Geboren: Mitte/Ende 2015  Aufnahmedatum: 22.02.2019

Ach Henri, unser süßer, kleiner und schmächtiger Henri. Du hast schon so ein bewegtes Leben hinter dir. Mitte Februar erhalten wir einen Anruf von einem besorgten Halter. Ein Böckchen ist gestorben und die Todesursache war unklar. Es handelte sich dabei um deinen Bruder und so beginnt deine Geschichte bei uns. Du warst alleine und dein Halter erkundigte sich bei uns, welcher Weg für dich der bessere sein könnte: Ein neuer Gefährte oder der Umzug in eine Pflegestelle, denn du und dein Bruder hatten schon ein bewegtes Leben hinter sich. Nur wenige Monate zuvor hat euer Halter euch aus einer grausigen Außenhaltung gerettet. Als die letzten Verbliebenen einer Inzuchtsvermehrung, habt ihr ohne einen Namen, Liebe und richtiges Futter drei Jahre lang euer Dasein gefristet. Nachdem ihr gerettet wurdet, machte sich die üble Haltung durch anfängliche Magenprobleme bemerkbar. Frischfutter kanntet ihr nicht und habt Wochen benötigt, bis sich der Darm langsam einstellen konnte. Und dennoch war es für deinen Bruder wohl zu spät, er starb etwa drei Monate später. Woran war leider nicht ersichtlich - verwunderlich aber auch nicht, wenn man bedenkt wie viele Jahre ihr in schlechten Zuständen leben musstet bis ihr endlich dort raus kamt. 

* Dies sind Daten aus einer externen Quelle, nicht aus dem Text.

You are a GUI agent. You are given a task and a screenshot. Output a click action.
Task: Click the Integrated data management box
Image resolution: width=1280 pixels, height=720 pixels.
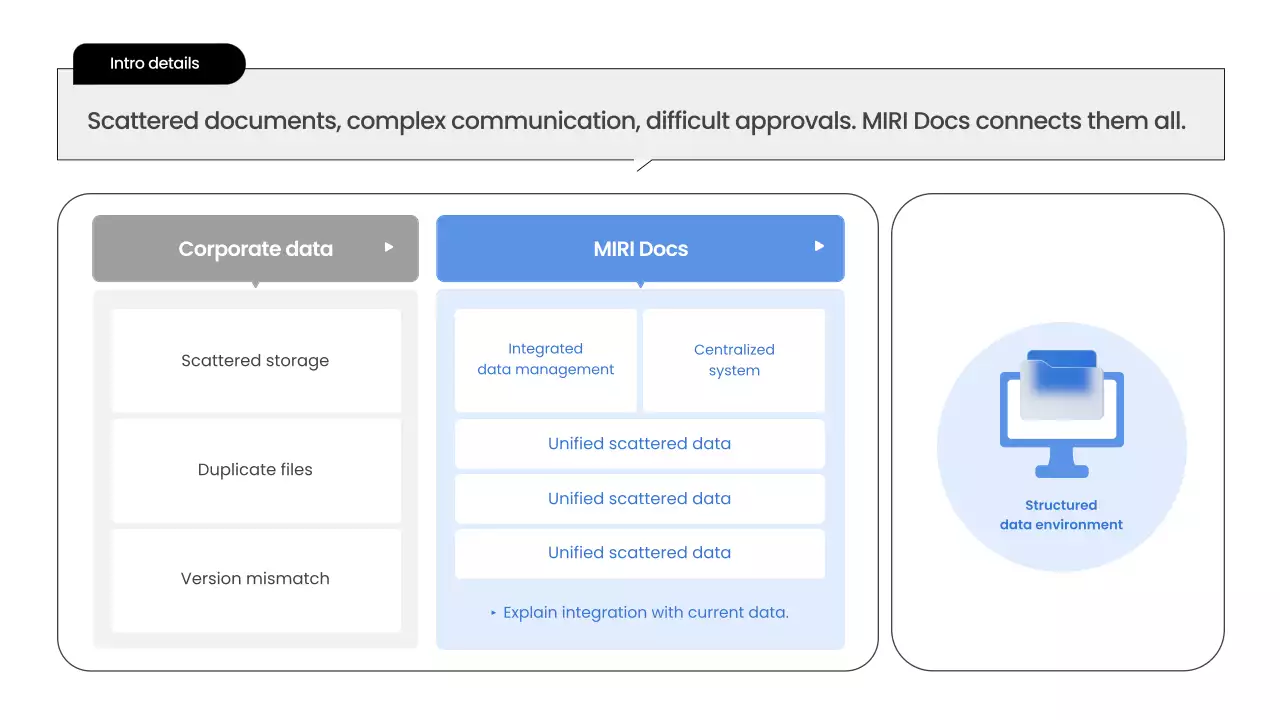545,360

Deine Geschichte berührte uns sehr, weshalb wir dich nach dem Ableben deines Bruders ohne große Diskussion aufgenommen haben. Was war das für eine Überraschung, als dein Halter (und gleichzeitig auch Namensvetter) dich aus der Transportbox holte. Ein zierliches, kleines Böckchen. Etwa 600 Gramm schwer, zarter Knochenbau und kaum vorhandene Hoden. Nur die Füßchen haben verraten, dass du deutlich älter als ein paar Monate sein musst. Ansonsten siehst du mit deinen stehenden Öhrchen tatsächlich noch aus wie ein süßes Babyschwein. Die Inzuchtsvermehrung und die Folgen der langjährigen Unterversorgung haben diese Spuren an dir hinterlassen- Und kaum bei uns angekommen, wuchs ein kleiner Knubbel an deiner Brust schnell voran. Er wurde umgehend entfernt und zur Diagnose eingeschickt. Das Ergebnis: bösartige Veränderung - ein Sarkom. Da Sarkome streuen können und selbst nach einer Entfernung Vorsicht geboten ist, wurdest du natürlich sofort verpatet. Weitere Untersuchungen stehen an, damit wir eine derartige Streuung schnell sehen und direkt handeln können.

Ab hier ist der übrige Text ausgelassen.